Pick up the personal essay below, about a birthday and a car nearing 100,000 miles, and continue it from its final sentence.

▶ **Text segment**:
────────────────

The days (daze?) surrounding the birthday were a little brighter. Sister number three, who was born nine years to the very day before we took our first steps on the moon, took my Dad and I out the night before for a sushi dinner. Three days later my favorite mother of two and I went out to lunch and shopping. I actually ended up getting my first Christmas gift of the season, with a mere 44 days before that particular holiday.

More numbers: About three months ago when I got the oil changed in my car I noticed on the reminder sticker that my car would turn over 100,000 miles before my next visit. Despite better made cars, turning from five to six digits on the odometer remains a milestone for any automobile. Now I've never been one to be too impressed by the cars people drive. I think the only one that ever really impressed me, impressed me for as an accomplishment, not as a status symbol. Back before she became the urban planning superstar, my friend Alex once was a tried and true Minnesotan. Though she passed on through much too quickly I forever and greatly will admire her for many a thing. One is working and paying her entire way diligently to a Masters Degree. Another is being perhaps the most determined person I've ever had the luck to know. When she was here it was always clear to me bigger and brighter moments were awaiting her. Perhaps an early clue that she wasn't long for this state was her first car, one of those fancy little Toyota MR-5 sports cars. I remember Mr. Max and I looking out the window of my tiny efficiency off Grand Avenue impatiently awaiting for her to pull up. Alex and I spent a few nights under the downtown stars, on our library nights that inevitably ended up at a coffee shop. That MR-5, one of her first tangible possessions of success, was stolen and later found wrapped around a tree. And still she took that all in stride.

────────────────

▶ **Data section**:
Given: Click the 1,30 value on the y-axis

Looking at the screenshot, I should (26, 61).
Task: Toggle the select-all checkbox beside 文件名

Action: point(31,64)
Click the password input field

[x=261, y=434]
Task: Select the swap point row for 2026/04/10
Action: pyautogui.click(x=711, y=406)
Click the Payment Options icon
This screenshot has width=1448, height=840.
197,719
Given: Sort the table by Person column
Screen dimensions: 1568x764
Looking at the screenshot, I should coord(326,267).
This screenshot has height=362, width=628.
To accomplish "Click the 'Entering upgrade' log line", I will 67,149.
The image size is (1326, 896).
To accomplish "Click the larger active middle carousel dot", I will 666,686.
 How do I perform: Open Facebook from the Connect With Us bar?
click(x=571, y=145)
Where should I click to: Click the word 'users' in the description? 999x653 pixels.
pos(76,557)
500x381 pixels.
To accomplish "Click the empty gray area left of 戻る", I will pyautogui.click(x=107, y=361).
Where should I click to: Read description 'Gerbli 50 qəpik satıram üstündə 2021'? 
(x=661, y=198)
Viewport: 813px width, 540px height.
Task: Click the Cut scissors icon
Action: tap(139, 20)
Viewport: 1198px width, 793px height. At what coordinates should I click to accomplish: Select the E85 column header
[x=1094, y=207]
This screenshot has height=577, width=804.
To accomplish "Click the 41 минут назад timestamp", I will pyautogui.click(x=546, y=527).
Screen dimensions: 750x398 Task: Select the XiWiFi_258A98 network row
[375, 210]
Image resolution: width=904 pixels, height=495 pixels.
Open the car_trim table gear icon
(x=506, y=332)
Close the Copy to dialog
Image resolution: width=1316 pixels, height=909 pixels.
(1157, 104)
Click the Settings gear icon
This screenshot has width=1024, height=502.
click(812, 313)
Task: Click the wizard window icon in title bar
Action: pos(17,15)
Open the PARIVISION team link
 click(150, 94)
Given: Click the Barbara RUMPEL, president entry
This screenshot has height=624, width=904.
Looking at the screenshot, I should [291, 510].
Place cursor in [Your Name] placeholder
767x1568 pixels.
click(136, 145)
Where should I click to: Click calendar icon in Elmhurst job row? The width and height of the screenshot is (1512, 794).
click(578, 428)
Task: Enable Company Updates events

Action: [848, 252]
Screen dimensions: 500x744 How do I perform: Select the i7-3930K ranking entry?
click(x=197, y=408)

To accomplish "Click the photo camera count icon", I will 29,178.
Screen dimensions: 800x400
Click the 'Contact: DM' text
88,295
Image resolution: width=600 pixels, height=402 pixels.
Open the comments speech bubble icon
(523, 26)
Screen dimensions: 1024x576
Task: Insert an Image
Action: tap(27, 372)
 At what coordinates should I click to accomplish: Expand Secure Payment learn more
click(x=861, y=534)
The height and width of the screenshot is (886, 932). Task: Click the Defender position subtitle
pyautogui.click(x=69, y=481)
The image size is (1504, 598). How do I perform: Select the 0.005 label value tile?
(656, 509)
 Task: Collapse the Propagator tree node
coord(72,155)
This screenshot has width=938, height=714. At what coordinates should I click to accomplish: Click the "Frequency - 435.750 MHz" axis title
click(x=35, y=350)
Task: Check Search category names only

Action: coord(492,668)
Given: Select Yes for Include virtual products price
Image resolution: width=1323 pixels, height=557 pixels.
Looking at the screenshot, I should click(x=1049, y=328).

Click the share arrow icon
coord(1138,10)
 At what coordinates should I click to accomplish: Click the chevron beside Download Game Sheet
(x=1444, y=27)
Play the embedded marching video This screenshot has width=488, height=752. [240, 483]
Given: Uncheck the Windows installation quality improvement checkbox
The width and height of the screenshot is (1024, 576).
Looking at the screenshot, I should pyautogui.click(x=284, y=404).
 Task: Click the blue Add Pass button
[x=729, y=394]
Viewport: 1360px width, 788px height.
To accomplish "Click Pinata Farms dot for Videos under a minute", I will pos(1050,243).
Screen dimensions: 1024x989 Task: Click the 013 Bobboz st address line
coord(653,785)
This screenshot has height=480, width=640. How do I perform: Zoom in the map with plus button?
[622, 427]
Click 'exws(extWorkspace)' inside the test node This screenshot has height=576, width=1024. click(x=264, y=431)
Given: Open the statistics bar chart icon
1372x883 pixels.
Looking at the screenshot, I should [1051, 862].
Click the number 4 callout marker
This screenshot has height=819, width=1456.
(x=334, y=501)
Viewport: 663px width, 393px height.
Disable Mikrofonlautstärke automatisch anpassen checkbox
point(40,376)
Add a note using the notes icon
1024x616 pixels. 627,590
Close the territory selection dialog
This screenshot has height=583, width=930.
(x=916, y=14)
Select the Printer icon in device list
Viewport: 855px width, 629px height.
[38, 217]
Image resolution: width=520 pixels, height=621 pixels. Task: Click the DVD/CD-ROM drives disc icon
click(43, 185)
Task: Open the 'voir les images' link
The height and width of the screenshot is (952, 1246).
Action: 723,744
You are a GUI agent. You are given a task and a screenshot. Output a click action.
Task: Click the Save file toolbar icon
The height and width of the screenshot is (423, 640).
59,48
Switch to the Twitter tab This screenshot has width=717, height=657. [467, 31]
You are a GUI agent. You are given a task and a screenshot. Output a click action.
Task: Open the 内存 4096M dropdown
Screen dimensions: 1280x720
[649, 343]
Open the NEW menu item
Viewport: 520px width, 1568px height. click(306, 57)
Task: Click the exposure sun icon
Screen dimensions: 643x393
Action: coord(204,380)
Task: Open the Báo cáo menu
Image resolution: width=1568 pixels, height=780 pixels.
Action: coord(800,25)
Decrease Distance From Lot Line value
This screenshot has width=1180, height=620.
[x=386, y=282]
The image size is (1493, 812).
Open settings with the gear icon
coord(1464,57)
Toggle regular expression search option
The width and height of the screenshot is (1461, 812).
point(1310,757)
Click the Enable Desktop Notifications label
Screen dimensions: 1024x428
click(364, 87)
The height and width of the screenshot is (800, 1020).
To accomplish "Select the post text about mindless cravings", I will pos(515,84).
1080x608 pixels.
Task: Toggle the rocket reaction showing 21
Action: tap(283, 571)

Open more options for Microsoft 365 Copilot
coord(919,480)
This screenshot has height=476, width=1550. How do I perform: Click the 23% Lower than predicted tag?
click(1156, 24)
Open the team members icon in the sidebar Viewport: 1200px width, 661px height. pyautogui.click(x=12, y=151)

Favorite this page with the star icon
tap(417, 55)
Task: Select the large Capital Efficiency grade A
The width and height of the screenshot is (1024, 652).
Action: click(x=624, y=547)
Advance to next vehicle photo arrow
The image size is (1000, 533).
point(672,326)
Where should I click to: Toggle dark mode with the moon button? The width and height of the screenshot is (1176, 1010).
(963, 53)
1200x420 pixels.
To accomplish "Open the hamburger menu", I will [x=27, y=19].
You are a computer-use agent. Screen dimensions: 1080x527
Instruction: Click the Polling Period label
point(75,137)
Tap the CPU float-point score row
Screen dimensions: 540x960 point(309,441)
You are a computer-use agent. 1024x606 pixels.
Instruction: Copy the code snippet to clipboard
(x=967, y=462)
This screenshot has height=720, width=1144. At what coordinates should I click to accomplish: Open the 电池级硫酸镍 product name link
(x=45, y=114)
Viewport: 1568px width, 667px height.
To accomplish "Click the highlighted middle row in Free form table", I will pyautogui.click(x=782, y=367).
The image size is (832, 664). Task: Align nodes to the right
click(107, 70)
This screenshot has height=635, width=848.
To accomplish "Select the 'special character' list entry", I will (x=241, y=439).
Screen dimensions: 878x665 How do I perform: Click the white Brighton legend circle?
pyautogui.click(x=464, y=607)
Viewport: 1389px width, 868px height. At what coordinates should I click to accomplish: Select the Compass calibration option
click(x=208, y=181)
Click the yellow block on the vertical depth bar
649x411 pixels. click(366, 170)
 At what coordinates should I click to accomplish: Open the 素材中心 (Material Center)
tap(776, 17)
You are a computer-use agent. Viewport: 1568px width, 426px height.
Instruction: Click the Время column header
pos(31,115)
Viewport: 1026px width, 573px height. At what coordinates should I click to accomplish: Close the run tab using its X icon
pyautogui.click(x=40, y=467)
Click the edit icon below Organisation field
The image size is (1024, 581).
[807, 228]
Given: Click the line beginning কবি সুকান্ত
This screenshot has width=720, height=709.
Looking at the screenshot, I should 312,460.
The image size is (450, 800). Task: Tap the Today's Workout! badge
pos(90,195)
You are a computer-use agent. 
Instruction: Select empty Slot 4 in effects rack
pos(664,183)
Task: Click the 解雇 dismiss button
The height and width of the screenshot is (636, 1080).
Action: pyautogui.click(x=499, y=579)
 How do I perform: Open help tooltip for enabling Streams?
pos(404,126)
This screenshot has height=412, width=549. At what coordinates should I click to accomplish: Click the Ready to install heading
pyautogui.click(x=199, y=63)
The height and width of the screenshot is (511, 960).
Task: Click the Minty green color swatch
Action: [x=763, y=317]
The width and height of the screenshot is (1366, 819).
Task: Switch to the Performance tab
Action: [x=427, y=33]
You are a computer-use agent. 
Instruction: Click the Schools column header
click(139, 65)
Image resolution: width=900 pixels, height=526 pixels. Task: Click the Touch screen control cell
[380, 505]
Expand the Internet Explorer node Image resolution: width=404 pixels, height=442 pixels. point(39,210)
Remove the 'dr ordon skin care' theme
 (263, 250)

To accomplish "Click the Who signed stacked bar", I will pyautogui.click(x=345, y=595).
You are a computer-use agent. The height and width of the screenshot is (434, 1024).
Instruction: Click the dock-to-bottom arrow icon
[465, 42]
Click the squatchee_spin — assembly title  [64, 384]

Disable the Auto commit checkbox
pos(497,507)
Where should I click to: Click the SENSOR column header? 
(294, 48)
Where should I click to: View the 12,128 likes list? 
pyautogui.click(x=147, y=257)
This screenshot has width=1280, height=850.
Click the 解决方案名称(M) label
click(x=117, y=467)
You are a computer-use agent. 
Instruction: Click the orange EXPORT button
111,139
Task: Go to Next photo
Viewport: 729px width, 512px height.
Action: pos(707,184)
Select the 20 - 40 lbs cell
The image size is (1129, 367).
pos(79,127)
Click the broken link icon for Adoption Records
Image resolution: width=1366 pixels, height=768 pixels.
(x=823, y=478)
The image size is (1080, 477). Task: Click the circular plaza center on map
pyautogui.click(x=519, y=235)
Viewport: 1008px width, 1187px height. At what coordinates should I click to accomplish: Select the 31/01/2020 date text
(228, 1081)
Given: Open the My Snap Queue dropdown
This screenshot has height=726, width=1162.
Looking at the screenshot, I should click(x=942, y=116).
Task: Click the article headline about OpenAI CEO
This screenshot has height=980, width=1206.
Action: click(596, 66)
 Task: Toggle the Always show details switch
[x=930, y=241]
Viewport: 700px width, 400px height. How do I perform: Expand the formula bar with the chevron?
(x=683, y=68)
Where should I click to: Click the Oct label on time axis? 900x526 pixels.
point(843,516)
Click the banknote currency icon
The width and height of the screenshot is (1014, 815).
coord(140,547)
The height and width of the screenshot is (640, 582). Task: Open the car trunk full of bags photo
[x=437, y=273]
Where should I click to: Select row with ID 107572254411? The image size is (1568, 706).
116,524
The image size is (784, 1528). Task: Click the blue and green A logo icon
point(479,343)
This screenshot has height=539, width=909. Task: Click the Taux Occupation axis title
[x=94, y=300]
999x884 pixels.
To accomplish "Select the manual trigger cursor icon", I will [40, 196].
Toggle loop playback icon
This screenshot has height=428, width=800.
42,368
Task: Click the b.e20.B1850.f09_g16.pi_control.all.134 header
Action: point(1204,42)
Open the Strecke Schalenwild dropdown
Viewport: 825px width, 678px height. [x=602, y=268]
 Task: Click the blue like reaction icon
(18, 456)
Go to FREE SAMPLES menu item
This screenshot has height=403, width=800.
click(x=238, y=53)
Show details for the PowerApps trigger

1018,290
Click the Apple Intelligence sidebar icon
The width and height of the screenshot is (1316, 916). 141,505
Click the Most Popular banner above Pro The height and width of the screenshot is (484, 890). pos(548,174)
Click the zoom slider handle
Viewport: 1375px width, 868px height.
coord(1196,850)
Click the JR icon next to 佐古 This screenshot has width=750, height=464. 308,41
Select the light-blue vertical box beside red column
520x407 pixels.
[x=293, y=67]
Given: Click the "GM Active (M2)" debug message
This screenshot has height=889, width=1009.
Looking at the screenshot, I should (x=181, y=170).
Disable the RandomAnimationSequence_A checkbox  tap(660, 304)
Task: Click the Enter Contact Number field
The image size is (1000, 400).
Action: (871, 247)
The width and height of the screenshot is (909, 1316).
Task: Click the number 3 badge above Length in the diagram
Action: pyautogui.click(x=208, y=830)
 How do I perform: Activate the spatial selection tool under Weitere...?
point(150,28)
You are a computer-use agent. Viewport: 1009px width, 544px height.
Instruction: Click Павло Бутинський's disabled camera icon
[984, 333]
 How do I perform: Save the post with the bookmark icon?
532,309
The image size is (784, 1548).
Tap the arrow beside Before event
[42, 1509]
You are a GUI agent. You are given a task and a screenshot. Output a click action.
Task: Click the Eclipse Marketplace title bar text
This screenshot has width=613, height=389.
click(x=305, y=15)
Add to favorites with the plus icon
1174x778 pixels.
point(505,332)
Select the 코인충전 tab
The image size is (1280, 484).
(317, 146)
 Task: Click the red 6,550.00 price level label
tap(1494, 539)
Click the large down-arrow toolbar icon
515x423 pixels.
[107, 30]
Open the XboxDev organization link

────────────────

▶ **Answer to this exercise**:
My current Honda is the first car I bought all by myself. Last winter the front fender received a rather nasty looking dent due to its owner suffering a careless lapse. I thought about getting it fixed immediately because it was rather disheartening to look at but this all happened in the midst of my Mom's illness. Somehow I didn't have the heart, or it didn't seem that important to worry about the outward appearance of my car. Then as the old saving's account took a hit, there wasn't enough money to justify fixing something that didn't need immediate repair rather than for more pressing needs.

Still dented with the milestone closing in, I kept one eye peeled on the road and the other on the odometer in anticipation of letting out a holler, and short toot on the horn when the big moment arrived. On the evening I was to make a rare visit to my new wardrobe manager, the one who taught me how to blouse a shirt, turning a pumpkin into a jack o lantern- proceeded by a dozen roses because she knows the value of a nickel back, I patiently made my way through the madness of 35E during rush hour. As I arrived at the restaurant I glanced down and my mileage read 100,019. There was a palatable disappointment in the air- both from the car itself ("you ruin my fender, now you miss MY moment you lunkhead!") and from myself. We've traveled many roads together, always gotten safely to our destinations when that seriously seemed to be in doubt. I took a little comfort knowing the milestone was reached while going to see the person who is so effective in reminding me about the necessity of taking small steps to reach a more distant goal, and not writing a future that is not mine to write.

Recently a man shared with me a saying he used to help him through the difficult time of the death of his wife. "I keep what I have by giving it away," he said. As he relayed the saying I nodded although I had no idea what it meant. But it stuck inside and I now think I get the gist. At the end of the road when it's time to count up all the beans you've accumulated, the ones that carry the most weight aren't the ones in your possession but the ones you have shared with others. And if you've done your math right that number hopefully ends up to be too large to count.